While many of the hopes for a nuclear renaissance in the U.S. are focused on developing small modular reactors, the Westinghouse pact is for large, conventional reactors. It follows a deal by power developer Fermi Inc. to begin production of four big reactors that would be used for a private data-center campus in the Texas Panhandle.

The Westinghouse agreement comes against the backdrop of a sluggish U.S. nuclear buildout: only three conventional reactors have been completed in America this century and none are currently under construction. Several large technology companies have agreed to buy power from shuttered reactors, a strategy aimed at producing fission power faster.

Google’s parent Alphabet Inc. agreed on Monday to a long-term power-purchase deal with NextEra Energy Inc., which expects to restart a closed Iowa reactor in 2029. In addition, Constellation Energy Corp. is working to bring one of the reactors at Three Mile Island in Pennsylvania back into service by 2027 and Holtec International plans to restart the Palisades plant in Michigan by early next year.

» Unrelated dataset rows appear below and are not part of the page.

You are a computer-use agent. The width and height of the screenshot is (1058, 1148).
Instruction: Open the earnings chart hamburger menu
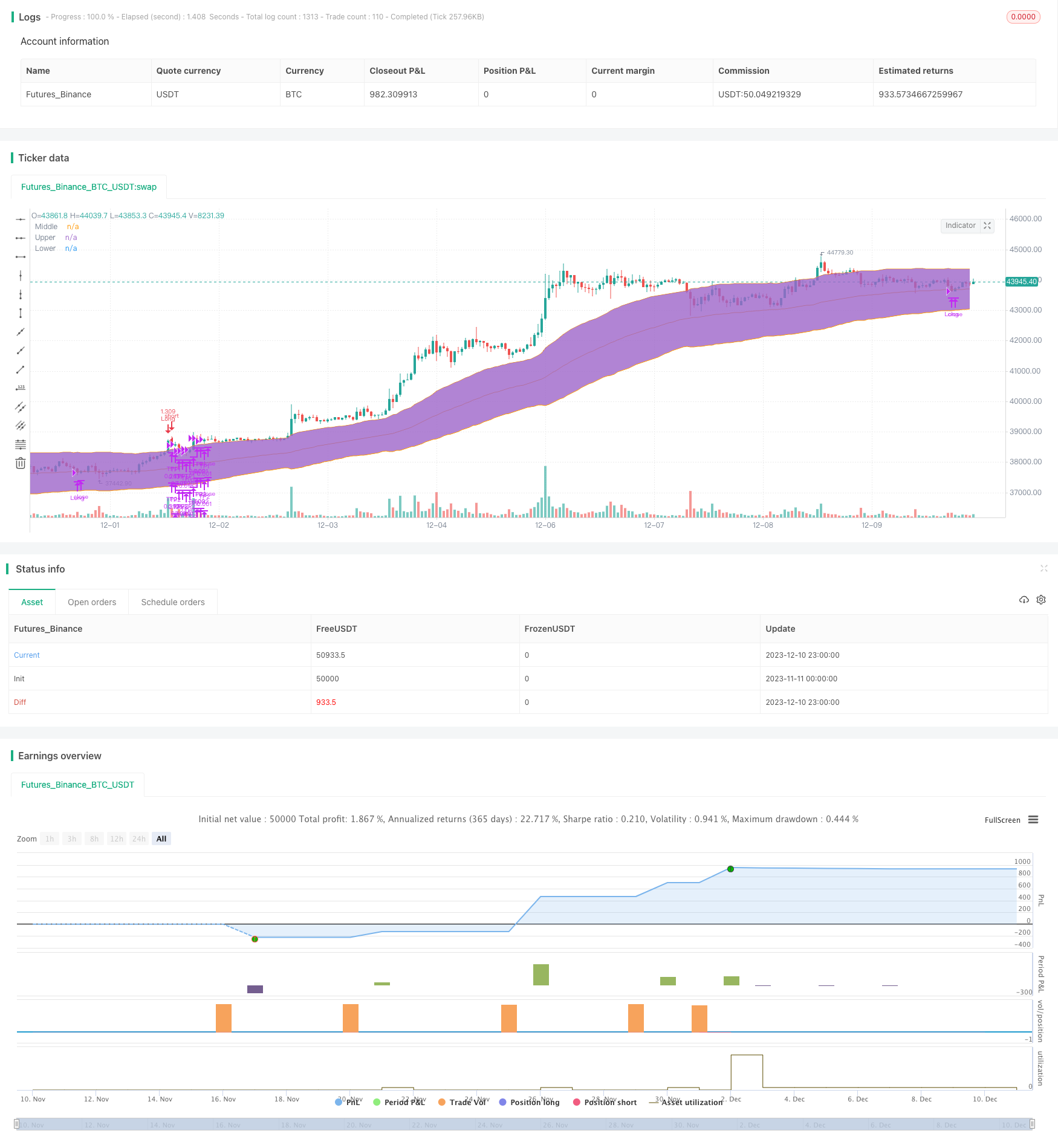(1033, 820)
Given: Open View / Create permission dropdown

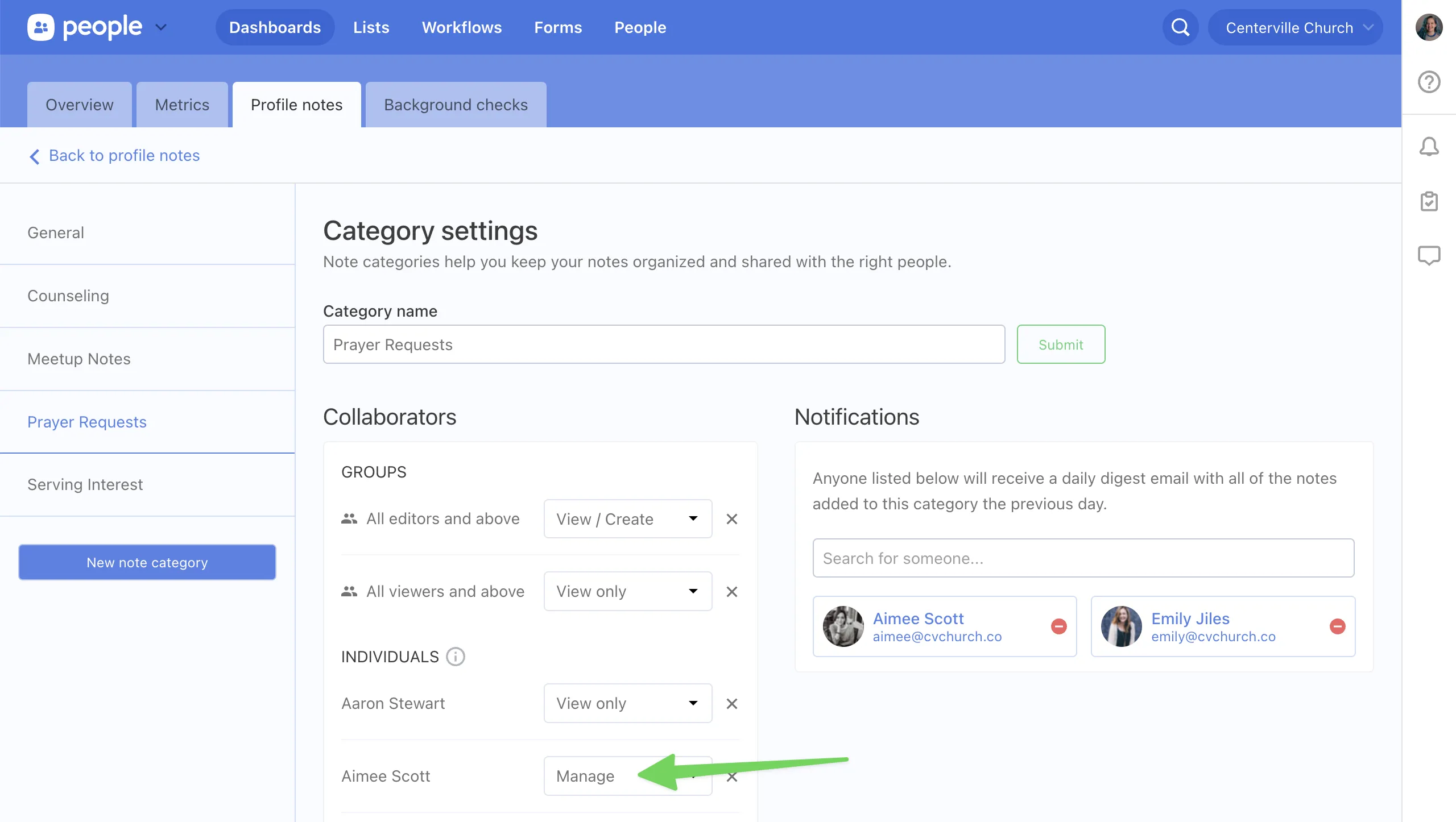Looking at the screenshot, I should [x=627, y=519].
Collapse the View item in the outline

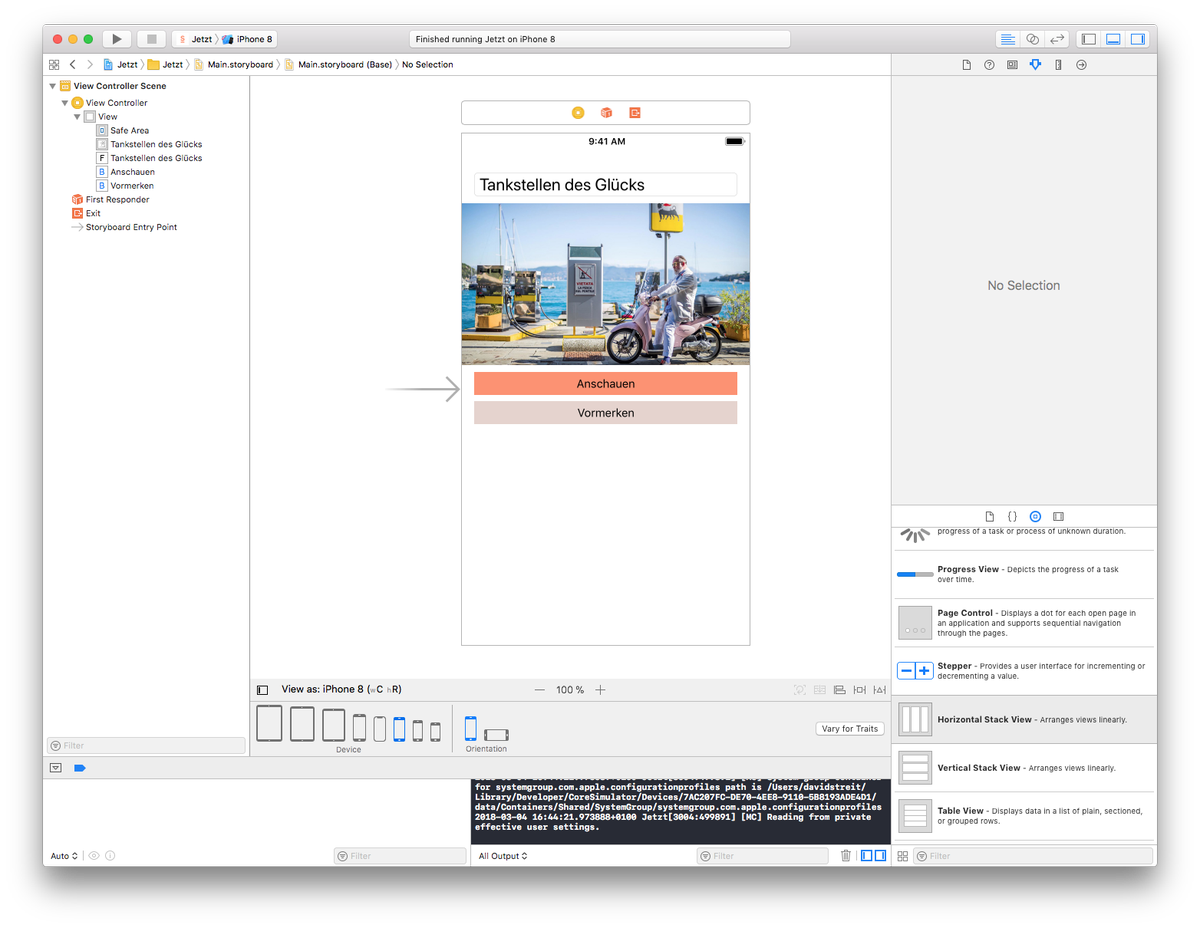tap(77, 116)
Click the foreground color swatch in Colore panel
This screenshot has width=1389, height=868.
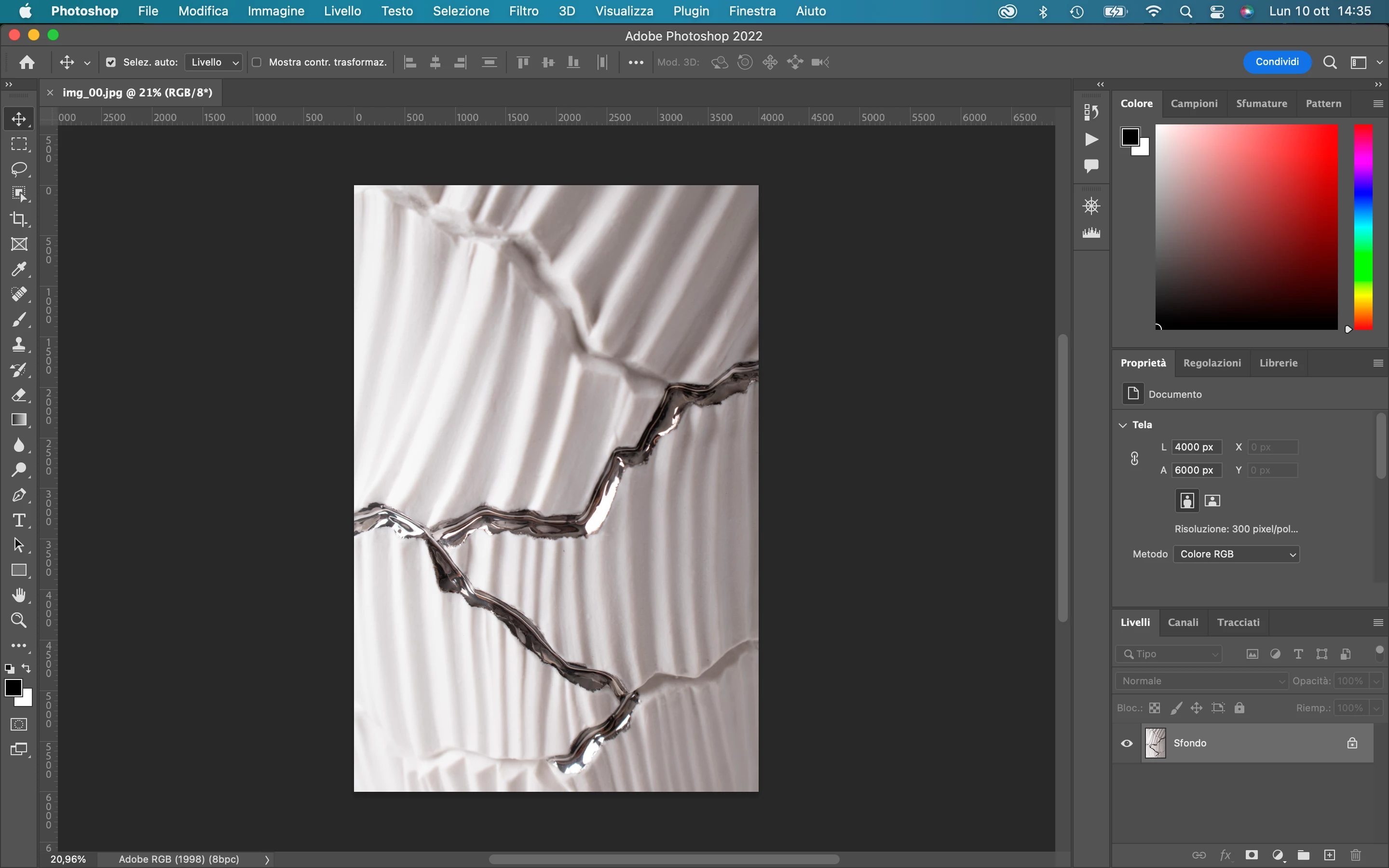[1130, 137]
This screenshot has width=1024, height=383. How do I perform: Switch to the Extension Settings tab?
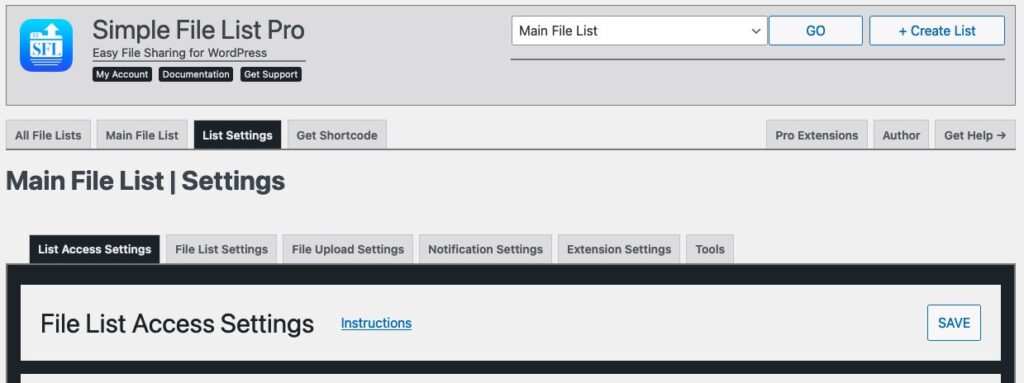(x=619, y=249)
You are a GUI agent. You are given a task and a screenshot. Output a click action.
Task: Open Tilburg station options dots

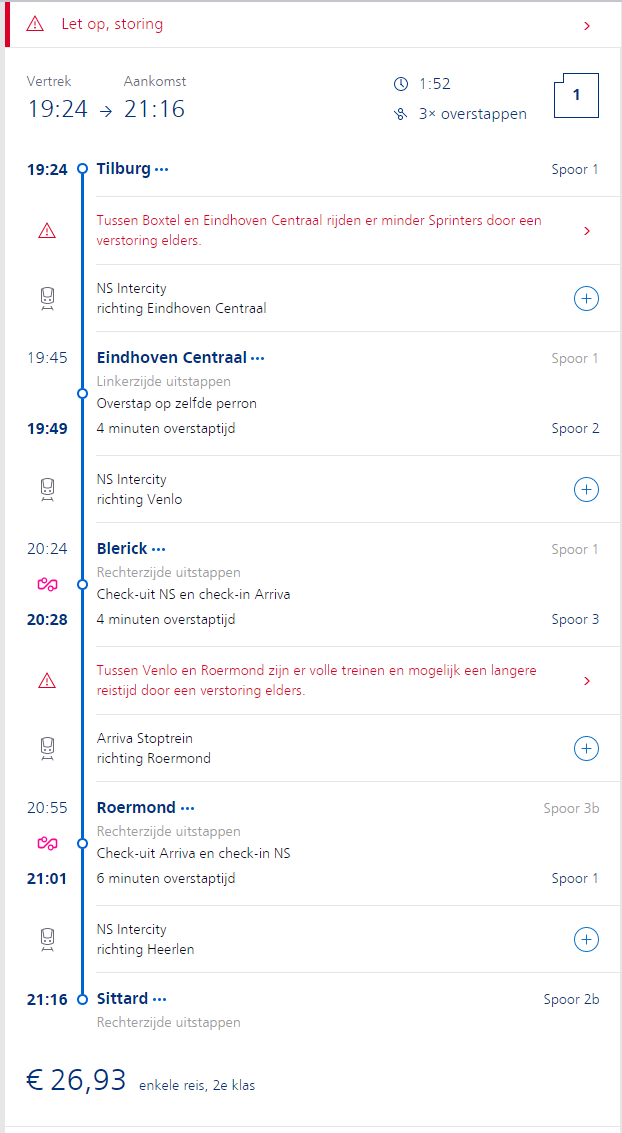click(x=162, y=170)
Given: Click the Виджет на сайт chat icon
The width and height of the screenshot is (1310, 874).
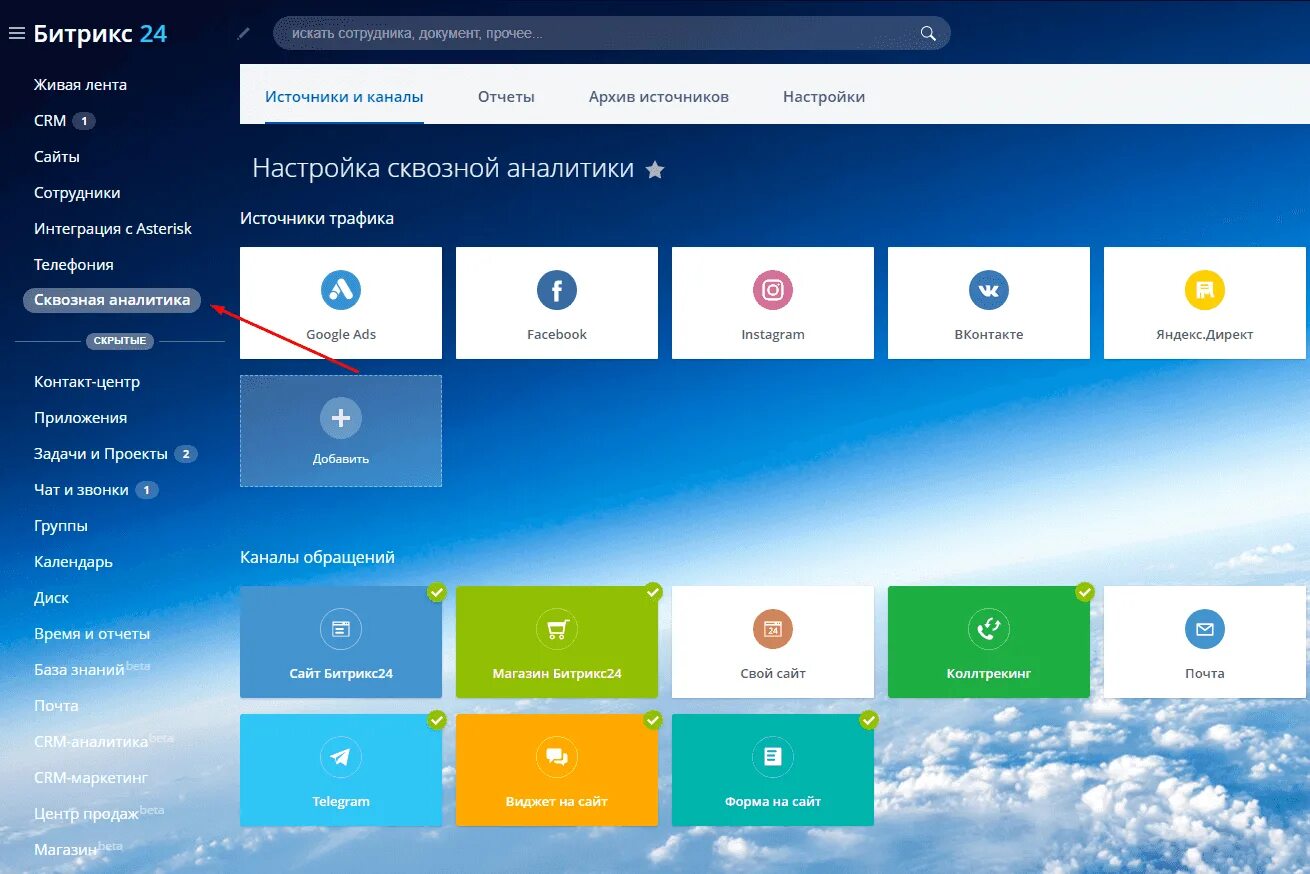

Meanwhile, Brookfield is in talks with South Carolina utility Santee Cooper about finishing the partially built VC Summer project that was abandoned in 2017 as costs spiraled.

 

In the Westinghouse deal, few details were disclosed. The U.S. said it will “arrange financing and facilitate the permitting and approvals” for the new reactors, without being more specific.

The money will likely come from a variety of sources, including grants, loans and other tools, ClearView’s Fox said. He suggested the details are still being worked out, and called the statement “purposefully vague.”

The permitting part is critical because getting approval from federal regulators for new nuclear plants can take years. The White House is pushing the Nuclear Regulatory Commission to streamline its process, but it’s unclear what kind of changes the agency may make.

Each two-unit Westinghouse AP1000 site creates or sustains 45,000 manufacturing and engineering jobs in 43 states, and a national deployment will create more than 100,000 construction jobs, the companies said. There are six AP1000 reactors in operation and the technology has been selected for programs in Poland, Ukraine and Bulgaria.

“The program will cement the United States as one of the world’s nuclear energy powerhouses and increase exports of Westinghouse’s nuclear-power generation technology globally,” according to the statement.

The Trump administration has been aggressive about backing large U.S. companies, pursuits that are making the government a major player in several big industries. It’s taken an almost 10% equity position in Intel Corp. and acquired a stake in United States Steel Corp.

The U.S. also is in talks to access one of the world’s largest untapped deposits of tungsten, a metal used by the Pentagon to make ammunition, projectiles and other weaponry. Separately, it’s agreed to a $400 million equity investment in MP Materials Corp. to secure a supply of magnets critical for military and other applications.

(Updates with comment from analyst in fifth paragraph. An earlier version of the story corrected the number of completed reactors in seventh paragraph.)